The IE's biggest mining operation isn't chasing gold — it makes cement

Most of the mining news out of San Bernardino County lately involves gold or rare earths in the far eastern desert. But the mining operation that matters most to anyone building in the IE isn't chasing either. It's Mitsubishi Cement's Cushenbury plant, on the rim of the Mojave in Lucerne Valley, one of the largest single-kiln cement works in the country — and it turns out roughly 1.7 million tons of cement a year.

Cement is cheap to make and expensive to move. Hauling it long distances can double or triple the delivered cost, so a construction project almost always buys from the nearest plant of scale. For a wide stretch of Southern California, Arizona, Nevada, and Utah, that plant is in the High Desert. That proximity rarely shows up on a pro forma, but it's priced into every slab and tilt-up panel going up across the region.

The plant's own footprint is substantial. Mitsubishi Cement reports 174 employees at Cushenbury, about $15 million a year in payroll, and roughly $20 million spent annually with High Desert suppliers — a mining-and-manufacturing operation rooted in a part of the county otherwise defined by logistics and distribution. It pays San Bernardino County about $1.3 million a year in property taxes.

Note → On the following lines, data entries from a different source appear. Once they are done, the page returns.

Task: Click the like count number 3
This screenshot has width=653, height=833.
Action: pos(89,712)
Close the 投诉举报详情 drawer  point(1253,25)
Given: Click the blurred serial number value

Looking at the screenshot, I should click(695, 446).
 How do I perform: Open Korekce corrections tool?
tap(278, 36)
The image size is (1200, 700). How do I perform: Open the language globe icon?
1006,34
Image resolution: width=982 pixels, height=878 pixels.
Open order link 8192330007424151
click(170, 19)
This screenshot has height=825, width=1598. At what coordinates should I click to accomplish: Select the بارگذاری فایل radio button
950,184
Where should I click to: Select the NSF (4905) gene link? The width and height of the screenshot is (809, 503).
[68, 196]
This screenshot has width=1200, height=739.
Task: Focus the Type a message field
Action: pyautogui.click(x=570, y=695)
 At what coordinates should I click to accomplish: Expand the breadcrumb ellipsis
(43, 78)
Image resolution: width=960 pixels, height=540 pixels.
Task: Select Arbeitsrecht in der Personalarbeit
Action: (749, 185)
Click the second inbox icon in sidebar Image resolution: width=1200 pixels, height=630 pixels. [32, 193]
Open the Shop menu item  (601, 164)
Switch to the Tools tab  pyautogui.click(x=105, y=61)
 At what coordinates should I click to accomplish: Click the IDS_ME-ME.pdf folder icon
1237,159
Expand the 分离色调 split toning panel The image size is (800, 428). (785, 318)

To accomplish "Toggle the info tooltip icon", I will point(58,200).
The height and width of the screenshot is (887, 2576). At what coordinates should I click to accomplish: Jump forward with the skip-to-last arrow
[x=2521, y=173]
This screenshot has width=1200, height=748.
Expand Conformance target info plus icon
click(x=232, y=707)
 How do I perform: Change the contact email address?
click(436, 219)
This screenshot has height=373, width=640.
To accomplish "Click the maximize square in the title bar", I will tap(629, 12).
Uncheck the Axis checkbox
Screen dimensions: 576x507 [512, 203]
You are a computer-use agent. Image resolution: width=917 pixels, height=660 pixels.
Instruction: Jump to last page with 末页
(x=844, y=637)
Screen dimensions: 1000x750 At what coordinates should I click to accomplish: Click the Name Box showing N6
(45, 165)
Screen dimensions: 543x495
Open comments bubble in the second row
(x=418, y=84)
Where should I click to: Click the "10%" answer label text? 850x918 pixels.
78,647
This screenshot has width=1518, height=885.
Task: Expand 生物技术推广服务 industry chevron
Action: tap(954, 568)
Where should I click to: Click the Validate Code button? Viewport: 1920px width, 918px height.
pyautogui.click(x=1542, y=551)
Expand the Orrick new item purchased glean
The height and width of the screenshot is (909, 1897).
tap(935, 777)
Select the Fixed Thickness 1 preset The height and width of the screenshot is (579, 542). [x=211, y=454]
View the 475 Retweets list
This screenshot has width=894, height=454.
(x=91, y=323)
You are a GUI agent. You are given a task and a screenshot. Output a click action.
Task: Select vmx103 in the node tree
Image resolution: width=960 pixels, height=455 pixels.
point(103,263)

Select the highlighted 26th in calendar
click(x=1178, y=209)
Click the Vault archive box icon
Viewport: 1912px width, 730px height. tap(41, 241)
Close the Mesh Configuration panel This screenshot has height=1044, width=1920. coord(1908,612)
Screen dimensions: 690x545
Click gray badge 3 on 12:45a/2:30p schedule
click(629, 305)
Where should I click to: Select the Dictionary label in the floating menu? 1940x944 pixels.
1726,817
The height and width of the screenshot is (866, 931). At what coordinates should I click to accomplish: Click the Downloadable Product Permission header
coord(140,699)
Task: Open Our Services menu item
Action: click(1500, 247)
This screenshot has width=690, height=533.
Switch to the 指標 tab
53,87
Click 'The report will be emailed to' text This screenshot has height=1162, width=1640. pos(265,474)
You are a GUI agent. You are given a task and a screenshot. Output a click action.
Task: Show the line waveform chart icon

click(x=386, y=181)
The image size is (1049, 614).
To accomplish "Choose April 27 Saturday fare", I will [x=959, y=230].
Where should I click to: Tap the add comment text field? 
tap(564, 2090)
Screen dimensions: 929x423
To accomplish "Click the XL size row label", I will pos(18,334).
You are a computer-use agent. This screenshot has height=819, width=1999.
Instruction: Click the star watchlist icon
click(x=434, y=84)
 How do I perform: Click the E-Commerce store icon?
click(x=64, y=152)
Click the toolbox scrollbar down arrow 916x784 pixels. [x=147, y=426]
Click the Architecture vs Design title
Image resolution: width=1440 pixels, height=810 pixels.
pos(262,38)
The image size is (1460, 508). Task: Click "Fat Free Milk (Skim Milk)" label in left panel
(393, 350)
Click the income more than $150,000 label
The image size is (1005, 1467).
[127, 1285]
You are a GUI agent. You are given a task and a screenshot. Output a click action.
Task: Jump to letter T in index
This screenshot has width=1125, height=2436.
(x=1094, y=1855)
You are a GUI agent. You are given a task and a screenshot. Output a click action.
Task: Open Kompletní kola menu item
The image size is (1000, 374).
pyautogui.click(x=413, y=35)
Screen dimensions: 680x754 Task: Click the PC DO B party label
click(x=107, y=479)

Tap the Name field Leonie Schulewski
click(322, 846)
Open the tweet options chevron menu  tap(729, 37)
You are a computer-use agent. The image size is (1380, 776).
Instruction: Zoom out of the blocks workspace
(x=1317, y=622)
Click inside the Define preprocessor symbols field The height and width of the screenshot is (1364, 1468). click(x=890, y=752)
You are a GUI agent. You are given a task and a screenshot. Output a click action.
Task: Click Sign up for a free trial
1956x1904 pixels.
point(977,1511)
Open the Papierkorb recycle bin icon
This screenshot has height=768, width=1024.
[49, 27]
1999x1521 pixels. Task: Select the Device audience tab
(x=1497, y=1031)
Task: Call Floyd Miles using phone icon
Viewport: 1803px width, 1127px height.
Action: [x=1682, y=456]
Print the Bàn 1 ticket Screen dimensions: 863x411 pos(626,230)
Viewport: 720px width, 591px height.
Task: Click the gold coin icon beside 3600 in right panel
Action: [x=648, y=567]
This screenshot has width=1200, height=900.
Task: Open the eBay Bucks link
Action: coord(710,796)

For an operator, the value isn't the plant itself — it's what it insulates against. The IE's warehouse-building boom rests on a local supply of its single heaviest input. When cement has to travel, the cost curve steepens fast; a nearby producer flattens it. The mines chasing gold and rare earths draw the coverage, but the one quietly underwriting the region's defining industry is making Portland cement in Lucerne Valley — and its worth to a developer is precisely that it's close.